Parti vivre à Buenos Aires depuis 1928, marié à
Rosita et
père de trois enfants, Vincente Rosenberg vend les meubles qui proviennent de
la fabrique
de son beau-père. Il voulait vivre sa propre vie, loin de
l'influence de ses origines (maternelle notamment).
Aujourd'hui, les nouvelles de l'Europe
sont tragiques,
qu'elles émanent des lettres alarmantes de sa mère ou des journaux. La déflagration que
cela
provoque en lui est immense. Il se mure dans un silence assourdissant
pour ses
proches, sa femme, ses enfants. Il est méconnaissable. Il s'en
veut tant de ne
pas avoir assez fait pour que sa mère le rejoigne. Le voulait-il
vraiment d'ailleurs ?
Il se hait de s'être senti Polonais alors que l'antisémitisme
polonais a bien
facilité la tâche des nazis. Il se hait plus encore d'avoir un
temps voulu être Allemand, tant il en aimait les artistes. Il se voyait enfant,
adulte, Polonais, Argentin, marié, père, ami, vendeur de meuble... mais jamais il ne
s'était
identifié en tant que Juif. C'est pourtant à ça que l'ont "réduit"
les nazis et
la situation actuelle.
Vincente – Wincenty comme ne l'appellent plus
ainsi que sa
mère et Ariel son meilleur ami - c'est le grand-père de Santiago H.

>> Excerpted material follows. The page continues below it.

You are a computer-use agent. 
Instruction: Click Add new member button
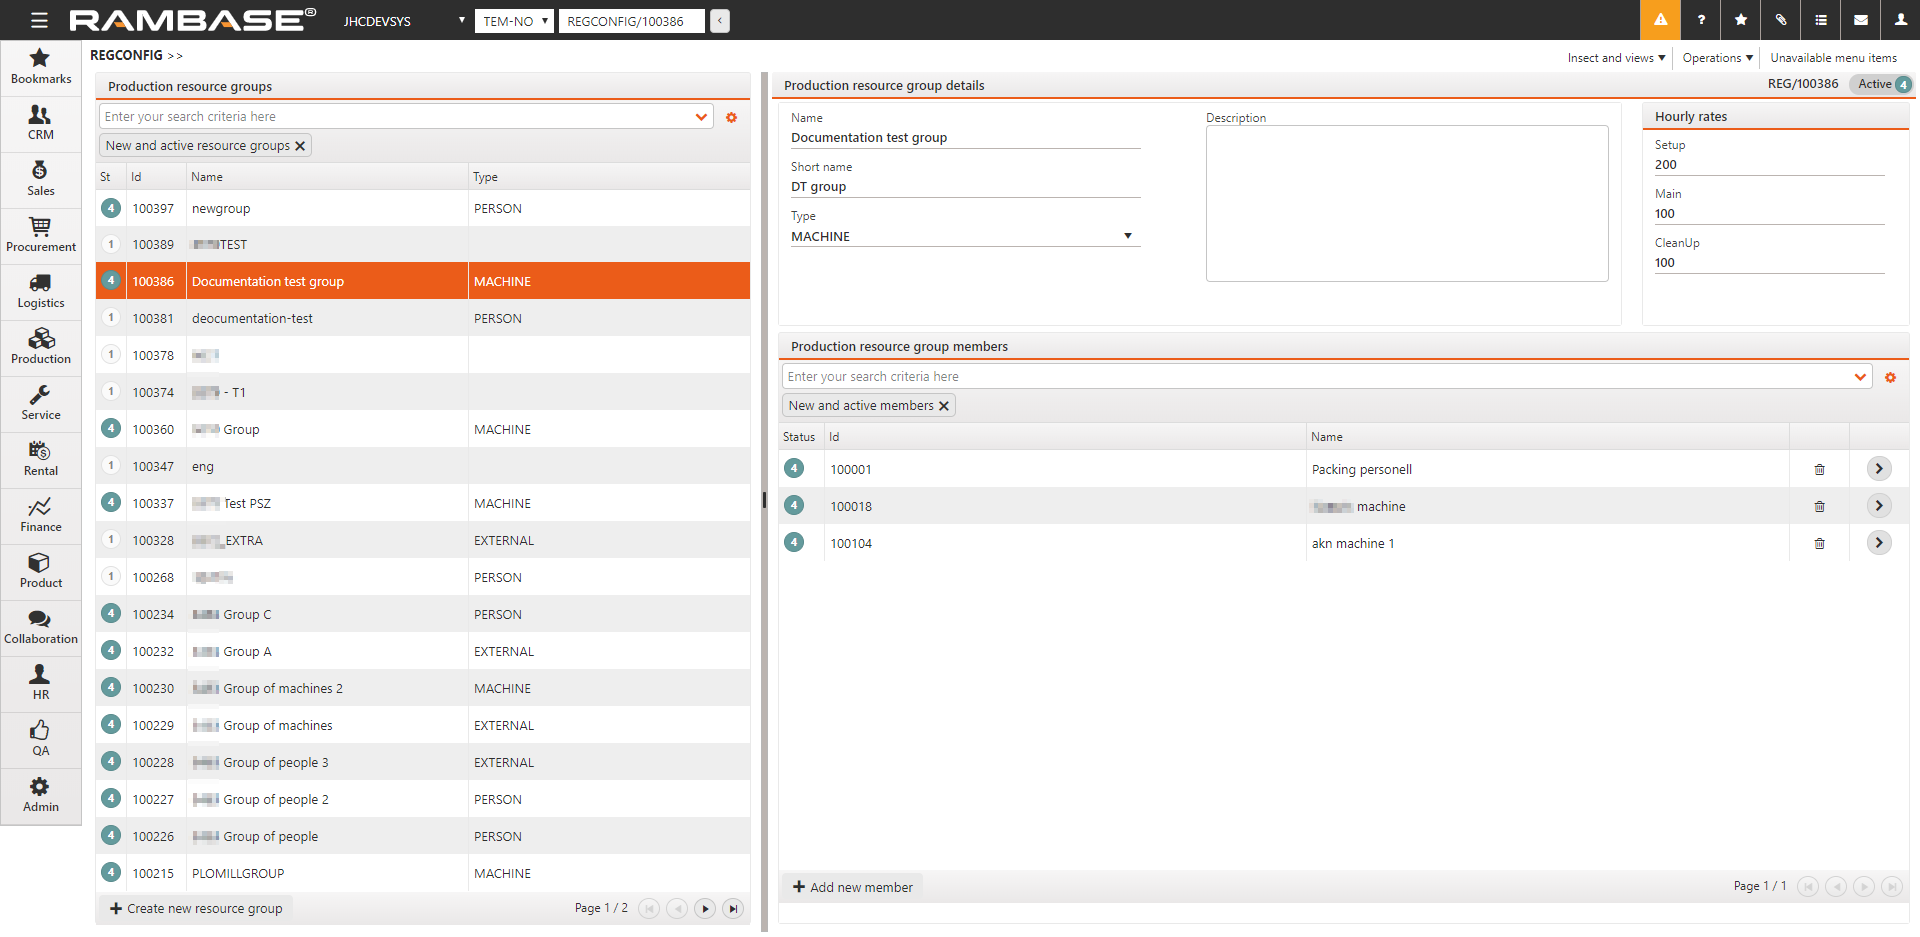pos(853,888)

Amigorena, l'auteur de ce roman. Ce dernier
nous transmet avec pudeur cette histoire familiale, ce fardeau
silencieux qui
pèse sur les descendants. Il nous bouleverse lorsqu'il aborde la
culpabilité et
la honte de ceux qui restent. Il philosophe sur l'identité, celle
que l'on s'imagine
et celle qu'on nous octroie. Habilement, c'est par voie de presse
qu'il parsème
son roman de nouvelles plus ou moins fraiches de l'Europe. Presse
qui avait
bien du mal à relater ce qui se passait réellement pour les Juifs.
Pour cacher
les faits ? Parce qu'on n'y croyait à peine ? Parce que l'horreur
était à ce point inimaginable qu'on peinait à le
formuler ? Parce
que l'antisémitisme rampant était courant à l'époque ?
Amigorena
contrebalance ces approximations en assenant les faits et les
décisions du
régime hitlérien. Glaçant ! Mais c'est l'entrelacement parfait de
la petite
histoire de Vincente à l'immense et horrible dessein mondial qui
provoque la
force et l'émotion de ce pourtant bref récit.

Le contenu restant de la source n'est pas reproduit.